Il castello , profondamente trasformato nel corso dei secoli fino a divenire da torre di avvistamento abitazione signorile, passò allora in proprietà del marchese Cesare Staglieno, poi dei Signori Capo, provenienti dall’Argentina e nel 1951 fu acquistato dagli attuali proprietari , signori Remondini di Genova.

 

I conti Ferrari possedendo vasti appezzamenti di terreno anche nel territorio di Rivalta vi fecero costruire le due cascine Valle di Sopra e di Sotto e le munirono di filande per la canapa coltivata nella proprietà . Uno degli ultimi discendenti dei Ferrari, l’ing.Giuseppe, rimaneggiò il castello costituito dalla torre quadrata e da un piccolo corpo di fabbrica ad essa addossato , costruendo l’imponente corpo anteriore con un’altra torre ottagonale.

Come sindaco di Orsara dal 1896 al 1902 si adoperò per migliorare le condizioni di vita del paese mediante l’esecuzione di parecchie opere pubbliche e sostenne il progetto di costruzione della linea ferroviaria Cremolino –Orsara-Alessandria (poi non attuata), convinto della sua valenza per l’incremento della commercializzazione dei prodotti agricoli e del vino. Ideò e fece edificare la chiesa di San Sebastiano e la cappella cimiteriale di famiglia che oggi è destinata ai parroci del paese.

 

Orsara dal 1600,oltre ad essere feudo dei Ferrari , è una comunità in via di affermazione e di organizzazione autonoma, in grado di contenere il potere esclusivo del feudatario.

E’ il comune infatti, in epoca di saccheggi e distruzioni, di epidemie come peste e colera che decimavano la popolazione, a creare i servizi indispensabili ad una ordinata convivenza. I consiglieri , benestanti detti ‘particolari’, pur se ancora analfabeti , si preoccupano dell’istruzione dei propri figli: assumono come maestro di scuola, un chierico che insegni la grammatica ed a scrivere.

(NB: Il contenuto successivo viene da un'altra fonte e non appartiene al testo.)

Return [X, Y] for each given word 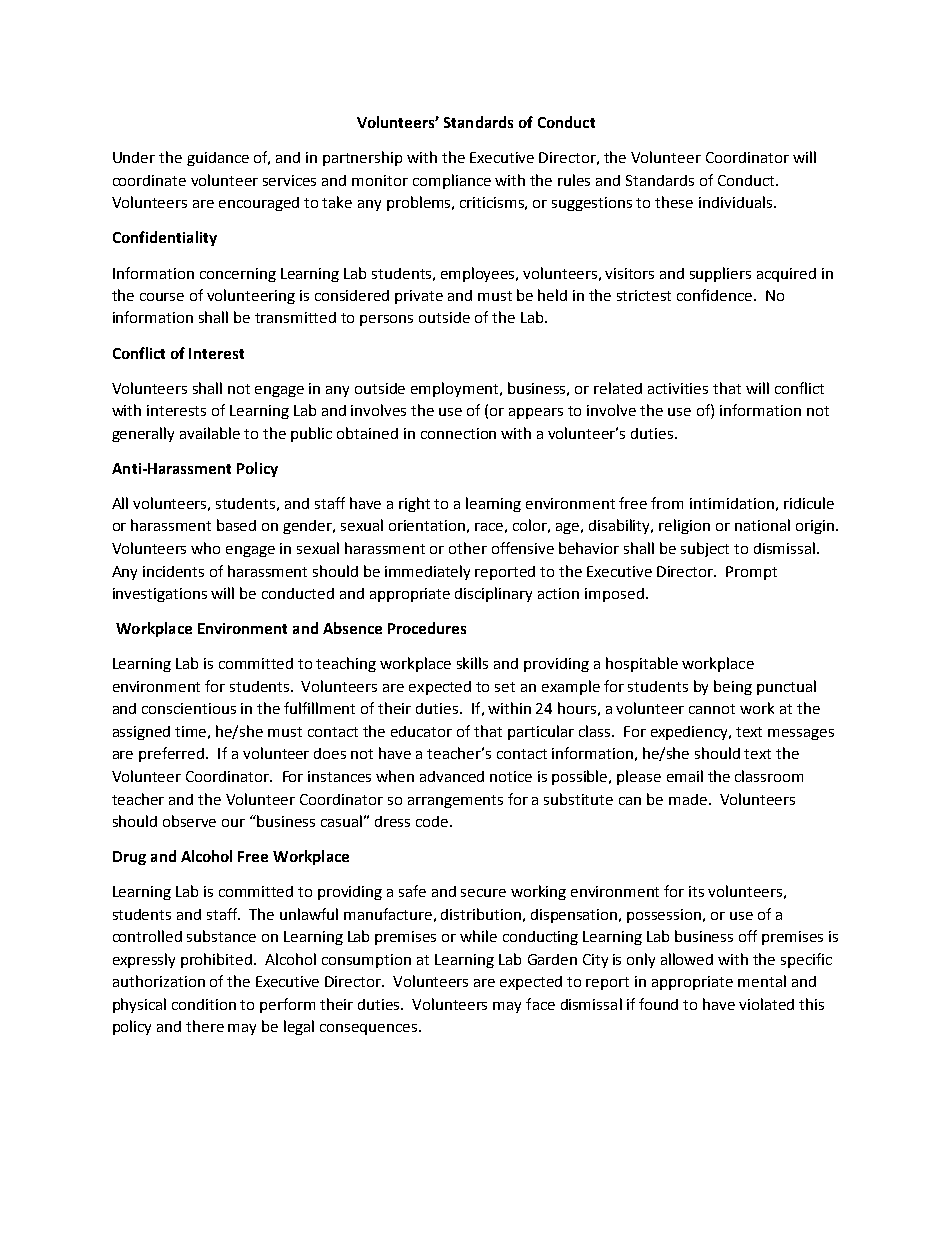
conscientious [189, 708]
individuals [737, 202]
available [210, 433]
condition [204, 1004]
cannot [712, 709]
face [540, 1004]
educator [421, 731]
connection [458, 433]
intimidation [732, 503]
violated [766, 1004]
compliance [452, 181]
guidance [218, 159]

Il Comune cede a mezzo incanto o a titolo gratuito per il servizio ai cittadini sue proprietà immobiliari: il mulino, il forno ubicato nell’attuale via Sottoripa,il macello,l’osteria, la barberia, la fucina del maniscalco allora anche veterinario;organizza e regolamenta la fiera di San Martino e la vendita dei maialetti, il traghetto per oltrepassare Bormida, la brenta ufficiale per la misurazione del vino.

Nel corso del settecento e dell’ottocento la comunità crebbe fino a sfiorare i duemila abitanti;poi iniziò il lento declino demografico dovuto all’emigrazione verso l’America.

La gente conservò le tradizioni degli avi: le feste collettive anche in occasione di ricorrenze religiose, la frequentazione dell’osteria centro pulsante di vita specie dei contadini o della ‘cattolica’centro dei proprietari, o ancora, in epoca recente, il Caffè aperto sulla piazzetta della Madonnina al centro del borgo. Qui si discuteva dei fatti del giorno , si ricordavano compaesani scomparsi sui vari fronti di guerra, chi se n’era andato in cerca di fortuna o almeno di una vita meno grama; si giocava a carte, si partecipava talora alla rituale conclusione culinaria della serata a base di buseca.